I first thought of Johnny Graphic and the Etheric Bomb over six years ago. It had been a few years since I had worked on any fiction and I thought it was about time to take another shot. Having read so many great fantasy books for younger readers–by Rowling and Riordan and Nix and Colfer and Gaiman and others–I decided to try to write one of my own. So I just started tapping out the words on my laptop. The very first paragraph described the eyeless ghost warrior Burilgi charging through a thunderstorm with his troop of wraiths. And that never changed.
But so much else in the book did. Johnny Graphic himself evolved from a shallow kid without much personality to an energetic young man of strong character who knows just what he wants and has the guts to grab for it. He wants very much to live in a grown-up world, but along the way learns how hard it can be.
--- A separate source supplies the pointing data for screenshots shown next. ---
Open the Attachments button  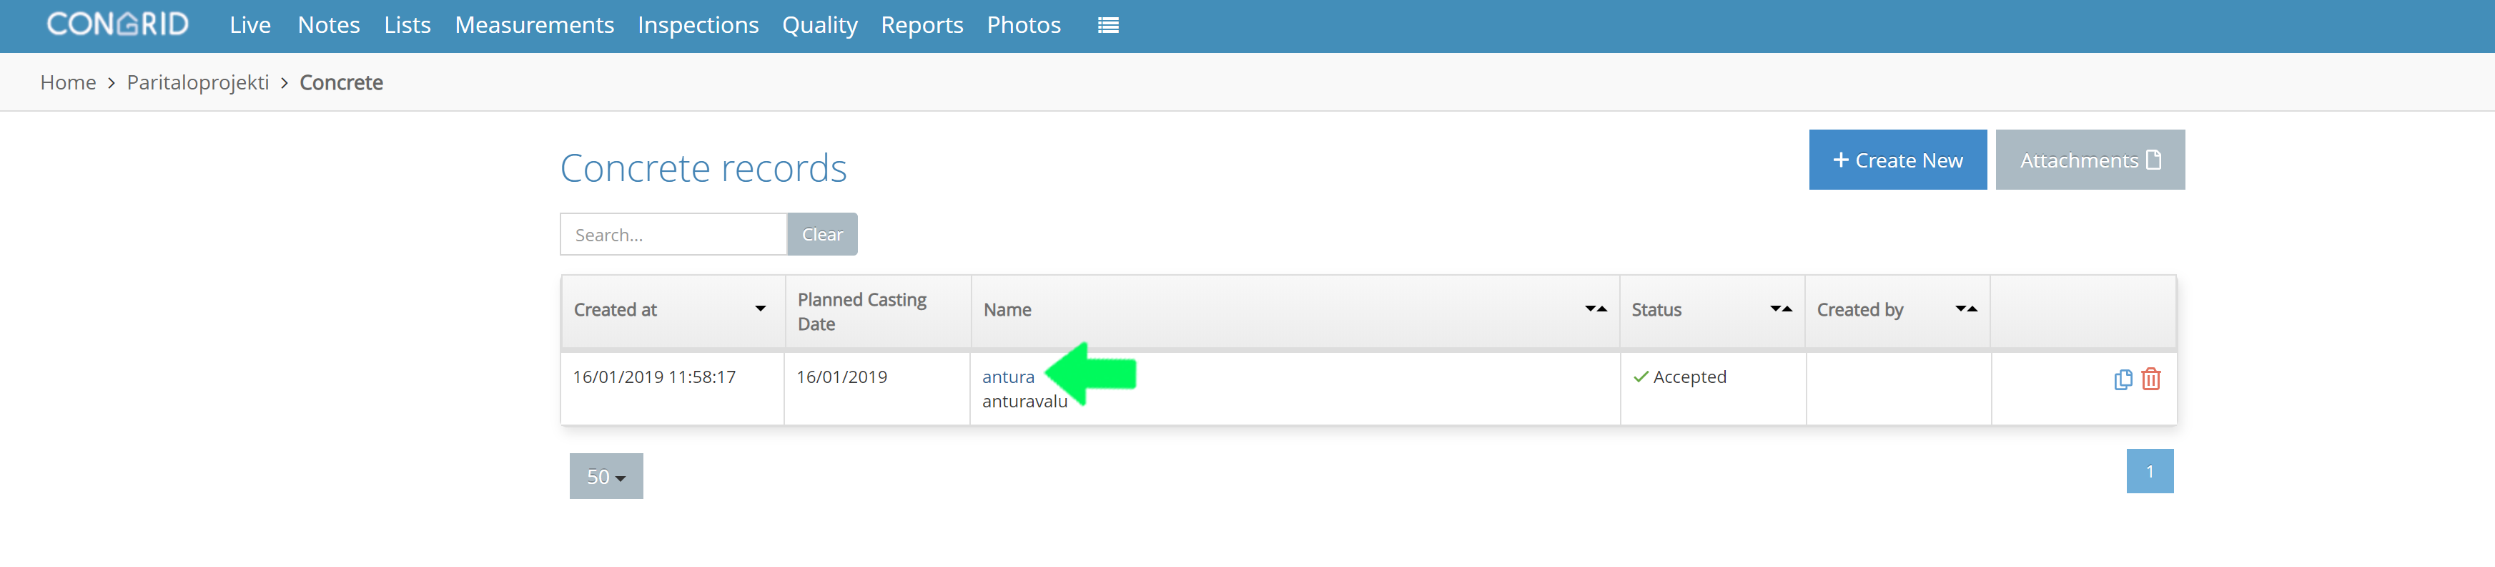pos(2089,160)
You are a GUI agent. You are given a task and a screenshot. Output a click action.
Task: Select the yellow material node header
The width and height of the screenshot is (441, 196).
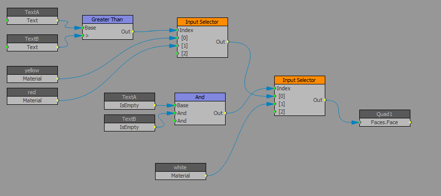pyautogui.click(x=33, y=70)
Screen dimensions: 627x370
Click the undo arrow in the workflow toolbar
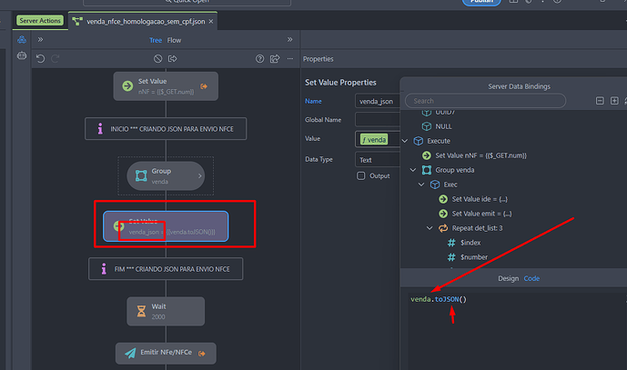click(41, 59)
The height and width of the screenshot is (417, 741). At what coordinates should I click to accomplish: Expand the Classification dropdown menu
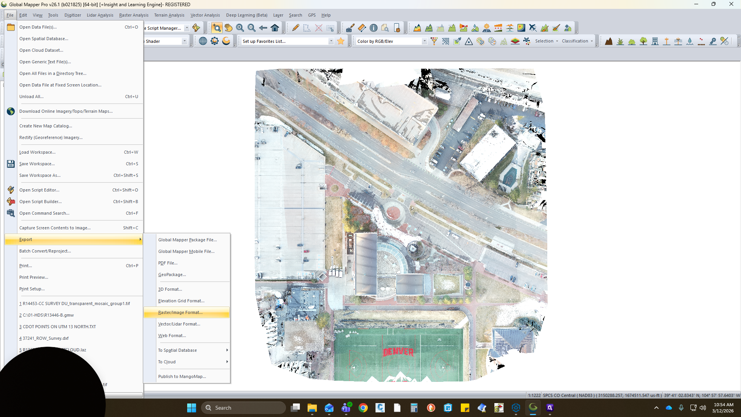pos(577,41)
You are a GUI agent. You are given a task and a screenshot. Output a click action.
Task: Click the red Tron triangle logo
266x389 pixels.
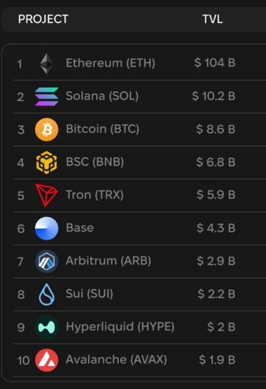click(47, 195)
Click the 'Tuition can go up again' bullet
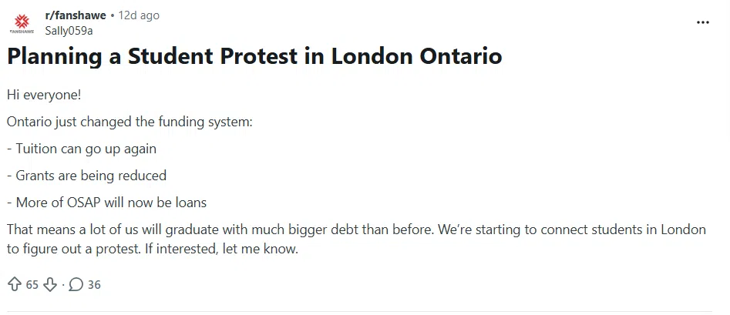The height and width of the screenshot is (315, 730). [x=86, y=149]
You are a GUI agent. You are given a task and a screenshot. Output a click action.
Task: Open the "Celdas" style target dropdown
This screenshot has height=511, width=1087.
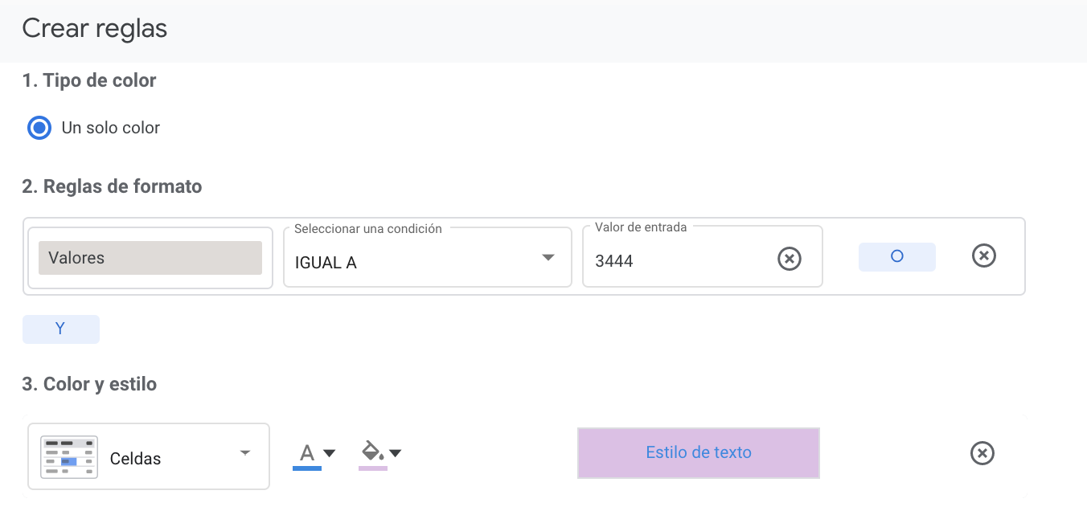tap(149, 457)
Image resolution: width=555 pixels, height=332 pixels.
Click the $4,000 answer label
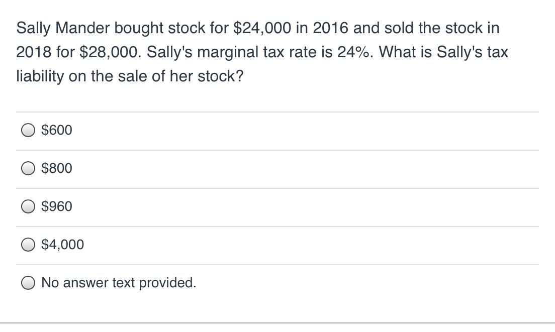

His sister Melanie started with an almost equal role. I was sorry to cut her back, but it wasn’t her story that needed telling–it was Johnny’s.
When I first started writing the book, Johnny had no one whom he could confide in, who would be honest with him. That’s when I realized he needed a best friend and I created his “honorary cousin” Nina Bain, nicknamed “Sparks.”
For the longest time I couldn’t figure out what I wanted the villain to be like. Why, I wondered, did he do the things he did? The bad guy with his dastardly scheme, after all, is the force that drives a good story. If you don’t get your villain right, you won’t get your story right. After all, if there was no Voldemort, what would Harry Potter do?
Johnny Graphic has been through at least nine revisions, most of them in the last year and a half. It’s been a long, hard process, but I’ve loved every minute of it. And now it’s time for Johnny Graphic and the Etheric Bomb to fly out into the world. Which may be Johnny’s greatest adventure of all.